◆ **Provided passage**:

You are viewing a plain text version of this content. The canonical link for it is here.
Posted to dev@bigtop.apache.org by Roman Shaposhnik <rv...@apache.org> on 2013/09/25 00:54:15 UTC

Shipping Groovy in Bigtop

Hi!

for the work on BIGTOP-952 I've got
a Groovy script that does the job.
Question is -- what to do about Groovy
itself. I see two choices:
   1. make Groovy jars available as part
    of bigtop-utils

    2. introduce a full fledged bigtop-groovy

Thoughts?

Thanks,
Roman.

Re: Shipping Groovy in Bigtop

Posted by Roman Shaposhnik <rv...@apache.org>.
On Wed, Sep 25, 2013 at 7:37 AM, Mark Grover <ma...@apache.org> wrote:
> While I don't have a strong opposition to the 2 options, aren't there 2
> more options here:
> 3. We detect GROOVY_HOME and let our users download and install groovy
> themselves? We do this for Java (albeit, for licensing reasons), however,
> pulling in our own groovy just for init-hdfs.sh seems like an overkill.
> 4. Wrap the groovy script into a jar and run that jar on java instead.
>
> Since init-hdfs.sh is the first groovy script in Bigtop packages, I am
> inclined towards #4. If we do end up writing more and more groovy scripts,
> then we start bundling in our own groovy.

As I replied in a different part of this thread -- in this particular case
I don't actually mind simply delivering it as a java-based implementation.

That said, I think there's a great deal of benefits for scripts like this
one to be implemented in a scripting language that Bigtop users
can actually look at right there on the system and potentially extend
to suit their particular needs by simply editing the script itself.

Given that Hadoop is a JVM-based platform -- we're stuck with
JVM-based scripting languages if we want to be anywhere near
reasonable in terms of overall performance.

I filed:
    https://issues.apache.org/jira/browse/BIGTOP-1097

Thanks,
Roman.

Re: Shipping Groovy in Bigtop

Posted by Sean Mackrory <ma...@gmail.com>.
I would vote for #4 or #3, but I don't feel strongly enough to oppose other
options if someone's willing to do the work.


On Wed, Sep 25, 2013 at 7:37 AM, Mark Grover <ma...@apache.org> wrote:

> While I don't have a strong opposition to the 2 options, aren't there 2
> more options here:
> 3. We detect GROOVY_HOME and let our users download and install groovy
> themselves? We do this for Java (albeit, for licensing reasons), however,
> pulling in our own groovy just for init-hdfs.sh seems like an overkill.
> 4. Wrap the groovy script into a jar and run that jar on java instead.
>
> Since init-hdfs.sh is the first groovy script in Bigtop packages, I am
> inclined towards #4. If we do end up writing more and more groovy scripts,
> then we start bundling in our own groovy.
>
>
> On Wed, Sep 25, 2013 at 12:54 AM, Bruno Mahé <bm...@apache.org> wrote:
>
> > On 09/24/2013 03:54 PM, Roman Shaposhnik wrote:
> >
> >> Hi!

◆ **Written exercise 1**:
Answer these questions using the mailing-list thread about shipping Groovy in Bigtop:
(a) Which issue is Roman's Groovy script for, according to his first message?
(b) Which numbered option does Mark Grover say he is inclined towards?
(c) Which issue does Roman say he filed?
◆ **Written exercise 2**:
Extend the mailing-list thread about shipping Groovy in Bigtop, picking up right after its last line.

◆ **Material**:
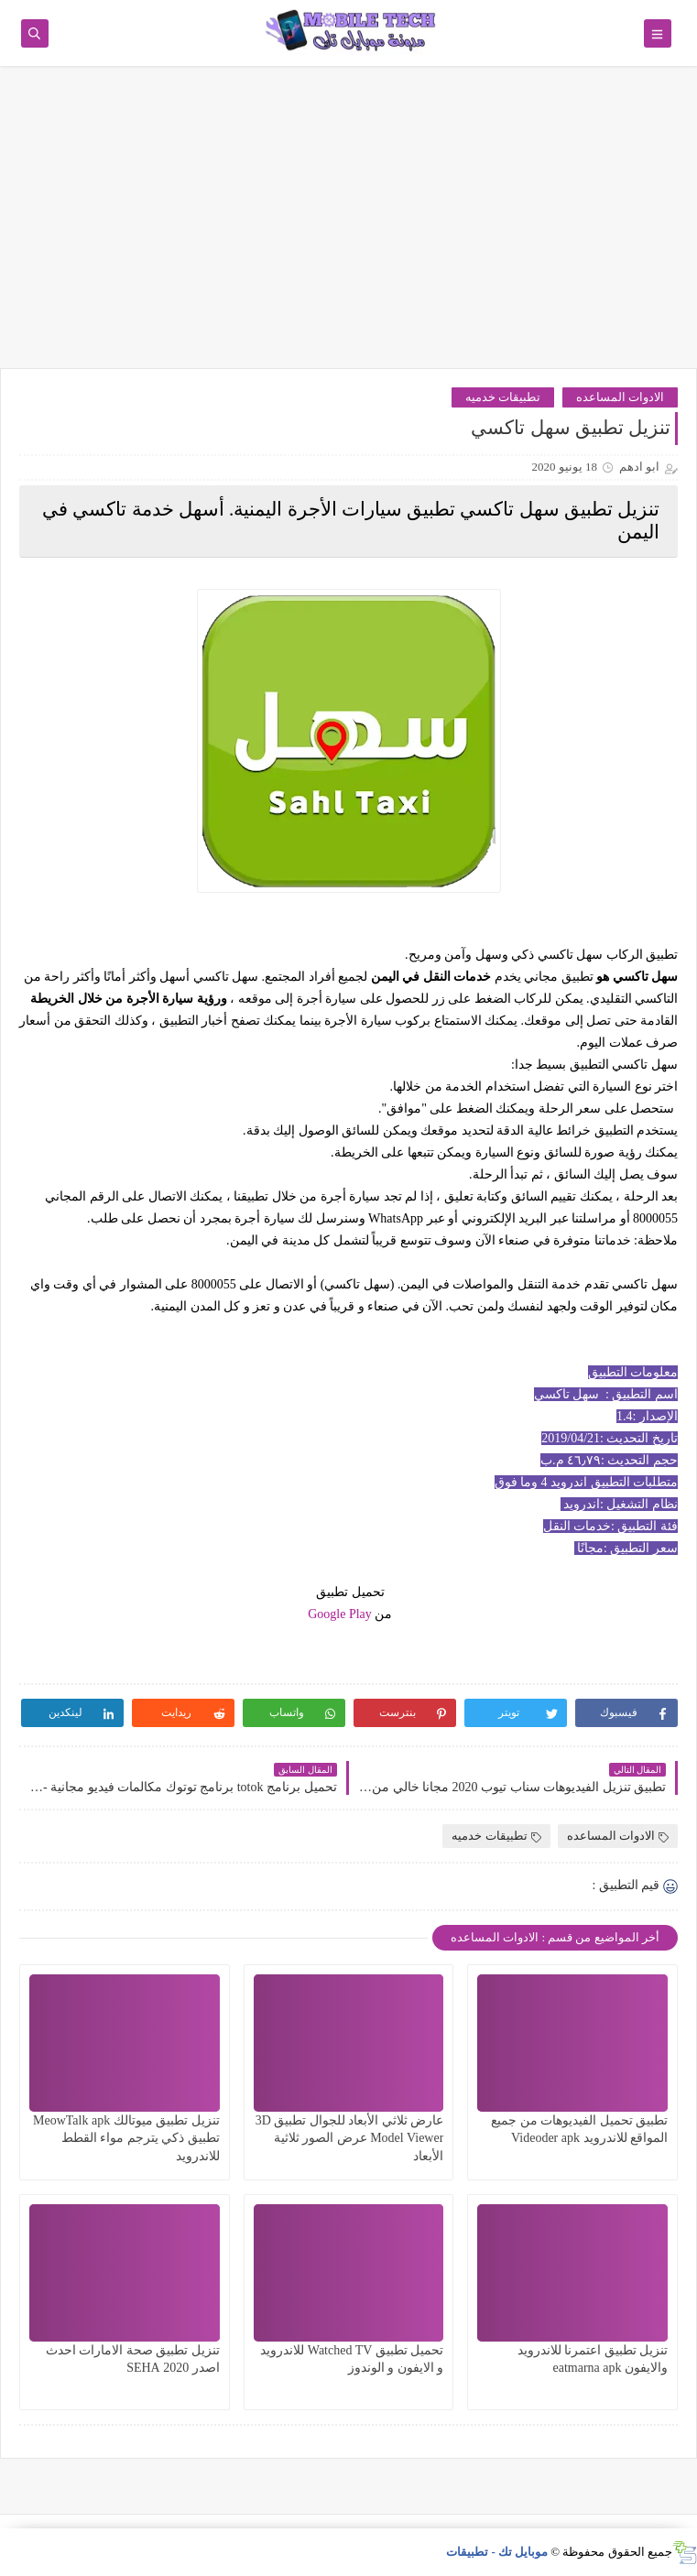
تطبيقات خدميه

◆ **Final answer 1**:
(a) BIGTOP-952
(b) Option #4, wrapping the Groovy script into a jar and running that jar on Java
(c) BIGTOP-1097

◆ **Final answer 2**:
> >>
> >> for the work on BIGTOP-952 I've got
> >> a Groovy script that does the job.
> >> Question is -- what to do about Groovy
> >> itself. I see two choices:
> >>     1. make Groovy jars available as part
> >>      of bigtop-utils
> >>
> >>      2. introduce a full fledged bigtop-groovy
> >>
> >> Thoughts?
> >>
> >> Thanks,
> >> Roman.
> >>
> >>
> > I vote for 2.
> > So if any other package needs groovy, we will have that handy.
> > Also it would make it easier to just upgrade groovy without updating any
> > other part of bigtop-utils.
> >
> > Thanks,
> > Bruno
> >
>

Re: Shipping Groovy in Bigtop

Posted by Mark Grover <ma...@apache.org>.
While I don't have a strong opposition to the 2 options, aren't there 2
more options here:
3. We detect GROOVY_HOME and let our users download and install groovy
themselves? We do this for Java (albeit, for licensing reasons), however,
pulling in our own groovy just for init-hdfs.sh seems like an overkill.
4. Wrap the groovy script into a jar and run that jar on java instead.

Since init-hdfs.sh is the first groovy script in Bigtop packages, I am
inclined towards #4. If we do end up writing more and more groovy scripts,
then we start bundling in our own groovy.


On Wed, Sep 25, 2013 at 12:54 AM, Bruno Mahé <bm...@apache.org> wrote:

> On 09/24/2013 03:54 PM, Roman Shaposhnik wrote:
>
>> Hi!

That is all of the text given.